§ What is needed
Quote the data below in full, reproducing every line verbatim and without alteration.
++++ Data for this task
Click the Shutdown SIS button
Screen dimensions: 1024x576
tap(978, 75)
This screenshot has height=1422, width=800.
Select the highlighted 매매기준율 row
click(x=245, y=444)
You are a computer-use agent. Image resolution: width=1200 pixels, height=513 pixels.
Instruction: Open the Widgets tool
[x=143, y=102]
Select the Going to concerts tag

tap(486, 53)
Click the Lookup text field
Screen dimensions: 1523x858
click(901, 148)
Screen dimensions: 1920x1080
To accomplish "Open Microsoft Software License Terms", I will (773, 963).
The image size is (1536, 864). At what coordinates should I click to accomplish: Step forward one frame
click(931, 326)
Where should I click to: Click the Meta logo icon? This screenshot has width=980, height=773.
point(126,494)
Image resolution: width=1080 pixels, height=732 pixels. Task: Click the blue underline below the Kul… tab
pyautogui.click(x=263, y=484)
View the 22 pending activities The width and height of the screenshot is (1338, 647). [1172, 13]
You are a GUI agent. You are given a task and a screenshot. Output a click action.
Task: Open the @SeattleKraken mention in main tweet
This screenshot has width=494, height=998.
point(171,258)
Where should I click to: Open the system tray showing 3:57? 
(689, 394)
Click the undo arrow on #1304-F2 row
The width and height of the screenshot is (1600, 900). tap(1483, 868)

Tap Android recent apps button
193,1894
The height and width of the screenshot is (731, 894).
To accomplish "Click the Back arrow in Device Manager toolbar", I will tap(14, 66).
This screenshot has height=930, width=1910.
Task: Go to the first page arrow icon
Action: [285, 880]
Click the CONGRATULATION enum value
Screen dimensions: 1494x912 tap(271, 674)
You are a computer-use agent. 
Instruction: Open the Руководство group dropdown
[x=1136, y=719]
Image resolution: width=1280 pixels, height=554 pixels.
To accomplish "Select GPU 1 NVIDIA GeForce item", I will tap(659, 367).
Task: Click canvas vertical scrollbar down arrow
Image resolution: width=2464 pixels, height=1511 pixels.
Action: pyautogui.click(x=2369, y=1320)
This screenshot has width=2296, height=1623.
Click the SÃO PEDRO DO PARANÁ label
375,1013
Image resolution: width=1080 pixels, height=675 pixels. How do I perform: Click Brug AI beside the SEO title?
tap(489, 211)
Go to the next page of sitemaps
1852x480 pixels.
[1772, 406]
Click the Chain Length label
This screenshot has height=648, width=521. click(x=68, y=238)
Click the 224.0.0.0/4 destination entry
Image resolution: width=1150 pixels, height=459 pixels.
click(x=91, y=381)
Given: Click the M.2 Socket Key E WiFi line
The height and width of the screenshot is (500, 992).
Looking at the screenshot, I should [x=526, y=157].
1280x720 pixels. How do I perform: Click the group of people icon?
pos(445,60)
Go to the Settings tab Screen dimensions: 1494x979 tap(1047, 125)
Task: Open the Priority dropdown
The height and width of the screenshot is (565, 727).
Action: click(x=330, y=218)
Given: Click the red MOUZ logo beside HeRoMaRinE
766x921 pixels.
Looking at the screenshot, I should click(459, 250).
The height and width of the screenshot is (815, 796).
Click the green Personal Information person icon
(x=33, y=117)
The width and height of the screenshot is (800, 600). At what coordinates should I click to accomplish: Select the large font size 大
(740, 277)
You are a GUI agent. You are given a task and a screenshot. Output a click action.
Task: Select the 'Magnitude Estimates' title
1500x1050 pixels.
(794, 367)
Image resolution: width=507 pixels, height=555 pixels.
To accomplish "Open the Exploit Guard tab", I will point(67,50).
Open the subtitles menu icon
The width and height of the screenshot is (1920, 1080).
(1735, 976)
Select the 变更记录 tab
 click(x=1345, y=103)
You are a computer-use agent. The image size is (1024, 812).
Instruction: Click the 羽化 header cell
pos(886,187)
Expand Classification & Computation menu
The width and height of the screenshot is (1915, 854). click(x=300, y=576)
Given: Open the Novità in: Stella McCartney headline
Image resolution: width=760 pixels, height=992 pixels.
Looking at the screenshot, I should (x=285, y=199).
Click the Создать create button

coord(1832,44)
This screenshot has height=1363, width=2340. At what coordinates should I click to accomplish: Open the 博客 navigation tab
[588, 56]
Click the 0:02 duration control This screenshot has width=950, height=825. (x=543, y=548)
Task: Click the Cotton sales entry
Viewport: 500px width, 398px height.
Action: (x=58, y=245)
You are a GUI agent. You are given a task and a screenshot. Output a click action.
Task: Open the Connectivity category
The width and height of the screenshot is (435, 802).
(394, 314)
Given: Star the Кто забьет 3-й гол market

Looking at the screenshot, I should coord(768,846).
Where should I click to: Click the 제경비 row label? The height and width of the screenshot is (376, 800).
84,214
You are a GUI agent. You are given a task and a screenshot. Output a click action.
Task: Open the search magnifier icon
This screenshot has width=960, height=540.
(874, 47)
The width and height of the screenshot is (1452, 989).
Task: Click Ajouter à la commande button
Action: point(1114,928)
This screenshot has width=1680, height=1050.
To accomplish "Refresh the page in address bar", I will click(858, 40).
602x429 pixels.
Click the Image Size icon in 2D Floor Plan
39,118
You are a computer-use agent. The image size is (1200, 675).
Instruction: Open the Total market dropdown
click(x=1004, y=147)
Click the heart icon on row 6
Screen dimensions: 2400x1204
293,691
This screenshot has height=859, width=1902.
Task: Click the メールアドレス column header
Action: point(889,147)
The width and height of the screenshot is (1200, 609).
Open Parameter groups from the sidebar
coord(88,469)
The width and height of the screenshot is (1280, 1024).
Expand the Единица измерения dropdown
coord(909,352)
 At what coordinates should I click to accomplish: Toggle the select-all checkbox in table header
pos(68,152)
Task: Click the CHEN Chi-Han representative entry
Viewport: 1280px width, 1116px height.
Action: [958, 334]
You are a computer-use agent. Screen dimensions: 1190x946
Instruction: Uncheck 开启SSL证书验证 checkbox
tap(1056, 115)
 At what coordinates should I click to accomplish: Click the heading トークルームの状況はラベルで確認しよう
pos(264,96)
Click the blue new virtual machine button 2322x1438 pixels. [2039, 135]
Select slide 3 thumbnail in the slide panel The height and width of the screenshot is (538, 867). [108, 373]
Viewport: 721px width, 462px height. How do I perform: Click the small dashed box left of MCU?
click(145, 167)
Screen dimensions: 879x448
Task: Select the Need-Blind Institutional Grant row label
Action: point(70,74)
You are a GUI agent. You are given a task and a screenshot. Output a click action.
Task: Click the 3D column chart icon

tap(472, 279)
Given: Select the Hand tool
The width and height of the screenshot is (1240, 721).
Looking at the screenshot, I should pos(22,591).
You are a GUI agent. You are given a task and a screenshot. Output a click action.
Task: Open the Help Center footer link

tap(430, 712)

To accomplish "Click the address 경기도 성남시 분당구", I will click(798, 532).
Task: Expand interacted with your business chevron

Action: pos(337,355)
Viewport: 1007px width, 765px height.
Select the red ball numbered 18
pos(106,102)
++++++++
§ Response
Click the Shutdown SIS button
Screen dimensions: 1024x576
tap(978, 75)
This screenshot has height=1422, width=800.
Select the highlighted 매매기준율 row
click(x=245, y=444)
You are a computer-use agent. Image resolution: width=1200 pixels, height=513 pixels.
Instruction: Open the Widgets tool
[x=143, y=102]
Select the Going to concerts tag

tap(486, 53)
Click the Lookup text field
Screen dimensions: 1523x858
click(901, 148)
Screen dimensions: 1920x1080
To accomplish "Open Microsoft Software License Terms", I will (773, 963).
The image size is (1536, 864). At what coordinates should I click to accomplish: Step forward one frame
click(931, 326)
Where should I click to: Click the Meta logo icon? This screenshot has width=980, height=773.
point(126,494)
Image resolution: width=1080 pixels, height=732 pixels. Task: Click the blue underline below the Kul… tab
pyautogui.click(x=263, y=484)
View the 22 pending activities The width and height of the screenshot is (1338, 647). [1172, 13]
You are a GUI agent. You are given a task and a screenshot. Output a click action.
Task: Open the @SeattleKraken mention in main tweet
This screenshot has width=494, height=998.
point(171,258)
Where should I click to: Open the system tray showing 3:57? 
(689, 394)
Click the undo arrow on #1304-F2 row
The width and height of the screenshot is (1600, 900). tap(1483, 868)

Tap Android recent apps button
193,1894
The height and width of the screenshot is (731, 894).
To accomplish "Click the Back arrow in Device Manager toolbar", I will tap(14, 66).
This screenshot has height=930, width=1910.
Task: Go to the first page arrow icon
Action: [285, 880]
Click the CONGRATULATION enum value
Screen dimensions: 1494x912 tap(271, 674)
You are a computer-use agent. 
Instruction: Open the Руководство group dropdown
[x=1136, y=719]
Image resolution: width=1280 pixels, height=554 pixels.
To accomplish "Select GPU 1 NVIDIA GeForce item", I will tap(659, 367).
Task: Click canvas vertical scrollbar down arrow
Image resolution: width=2464 pixels, height=1511 pixels.
Action: pyautogui.click(x=2369, y=1320)
This screenshot has width=2296, height=1623.
Click the SÃO PEDRO DO PARANÁ label
375,1013
Image resolution: width=1080 pixels, height=675 pixels. How do I perform: Click Brug AI beside the SEO title?
tap(489, 211)
Go to the next page of sitemaps
1852x480 pixels.
[1772, 406]
Click the Chain Length label
This screenshot has height=648, width=521. click(x=68, y=238)
Click the 224.0.0.0/4 destination entry
Image resolution: width=1150 pixels, height=459 pixels.
click(x=91, y=381)
Given: Click the M.2 Socket Key E WiFi line
The height and width of the screenshot is (500, 992).
Looking at the screenshot, I should [x=526, y=157].
1280x720 pixels. How do I perform: Click the group of people icon?
pos(445,60)
Go to the Settings tab Screen dimensions: 1494x979 tap(1047, 125)
Task: Open the Priority dropdown
The height and width of the screenshot is (565, 727).
Action: click(x=330, y=218)
Given: Click the red MOUZ logo beside HeRoMaRinE
766x921 pixels.
Looking at the screenshot, I should click(459, 250).
The height and width of the screenshot is (815, 796).
Click the green Personal Information person icon
(x=33, y=117)
The width and height of the screenshot is (800, 600). At what coordinates should I click to accomplish: Select the large font size 大
(740, 277)
You are a GUI agent. You are given a task and a screenshot. Output a click action.
Task: Select the 'Magnitude Estimates' title
1500x1050 pixels.
(794, 367)
Image resolution: width=507 pixels, height=555 pixels.
To accomplish "Open the Exploit Guard tab", I will point(67,50).
Open the subtitles menu icon
The width and height of the screenshot is (1920, 1080).
(1735, 976)
Select the 变更记录 tab
 click(x=1345, y=103)
You are a computer-use agent. The image size is (1024, 812).
Instruction: Click the 羽化 header cell
pos(886,187)
Expand Classification & Computation menu
The width and height of the screenshot is (1915, 854). click(x=300, y=576)
Given: Open the Novità in: Stella McCartney headline
Image resolution: width=760 pixels, height=992 pixels.
Looking at the screenshot, I should (x=285, y=199).
Click the Создать create button

coord(1832,44)
This screenshot has height=1363, width=2340. At what coordinates should I click to accomplish: Open the 博客 navigation tab
[588, 56]
Click the 0:02 duration control This screenshot has width=950, height=825. (x=543, y=548)
Task: Click the Cotton sales entry
Viewport: 500px width, 398px height.
Action: (x=58, y=245)
You are a GUI agent. You are given a task and a screenshot. Output a click action.
Task: Open the Connectivity category
The width and height of the screenshot is (435, 802).
(394, 314)
Given: Star the Кто забьет 3-й гол market

Looking at the screenshot, I should coord(768,846).
Where should I click to: Click the 제경비 row label? The height and width of the screenshot is (376, 800).
84,214
You are a GUI agent. You are given a task and a screenshot. Output a click action.
Task: Open the search magnifier icon
This screenshot has width=960, height=540.
(874, 47)
The width and height of the screenshot is (1452, 989).
Task: Click Ajouter à la commande button
Action: point(1114,928)
This screenshot has width=1680, height=1050.
To accomplish "Refresh the page in address bar", I will click(858, 40).
602x429 pixels.
Click the Image Size icon in 2D Floor Plan
39,118
You are a computer-use agent. The image size is (1200, 675).
Instruction: Open the Total market dropdown
click(x=1004, y=147)
Click the heart icon on row 6
Screen dimensions: 2400x1204
293,691
This screenshot has height=859, width=1902.
Task: Click the メールアドレス column header
Action: point(889,147)
The width and height of the screenshot is (1200, 609).
Open Parameter groups from the sidebar
coord(88,469)
The width and height of the screenshot is (1280, 1024).
Expand the Единица измерения dropdown
coord(909,352)
 At what coordinates should I click to accomplish: Toggle the select-all checkbox in table header
pos(68,152)
Task: Click the CHEN Chi-Han representative entry
Viewport: 1280px width, 1116px height.
Action: [958, 334]
You are a computer-use agent. Screen dimensions: 1190x946
Instruction: Uncheck 开启SSL证书验证 checkbox
tap(1056, 115)
 At what coordinates should I click to accomplish: Click the heading トークルームの状況はラベルで確認しよう
pos(264,96)
Click the blue new virtual machine button 2322x1438 pixels. [2039, 135]
Select slide 3 thumbnail in the slide panel The height and width of the screenshot is (538, 867). [108, 373]
Viewport: 721px width, 462px height. How do I perform: Click the small dashed box left of MCU?
click(145, 167)
Screen dimensions: 879x448
Task: Select the Need-Blind Institutional Grant row label
Action: point(70,74)
You are a GUI agent. You are given a task and a screenshot. Output a click action.
Task: Click the 3D column chart icon

tap(472, 279)
Given: Select the Hand tool
The width and height of the screenshot is (1240, 721).
Looking at the screenshot, I should pos(22,591).
You are a GUI agent. You are given a task and a screenshot. Output a click action.
Task: Open the Help Center footer link

tap(430, 712)

To accomplish "Click the address 경기도 성남시 분당구", I will click(798, 532).
Task: Expand interacted with your business chevron

Action: pos(337,355)
Viewport: 1007px width, 765px height.
Select the red ball numbered 18
pos(106,102)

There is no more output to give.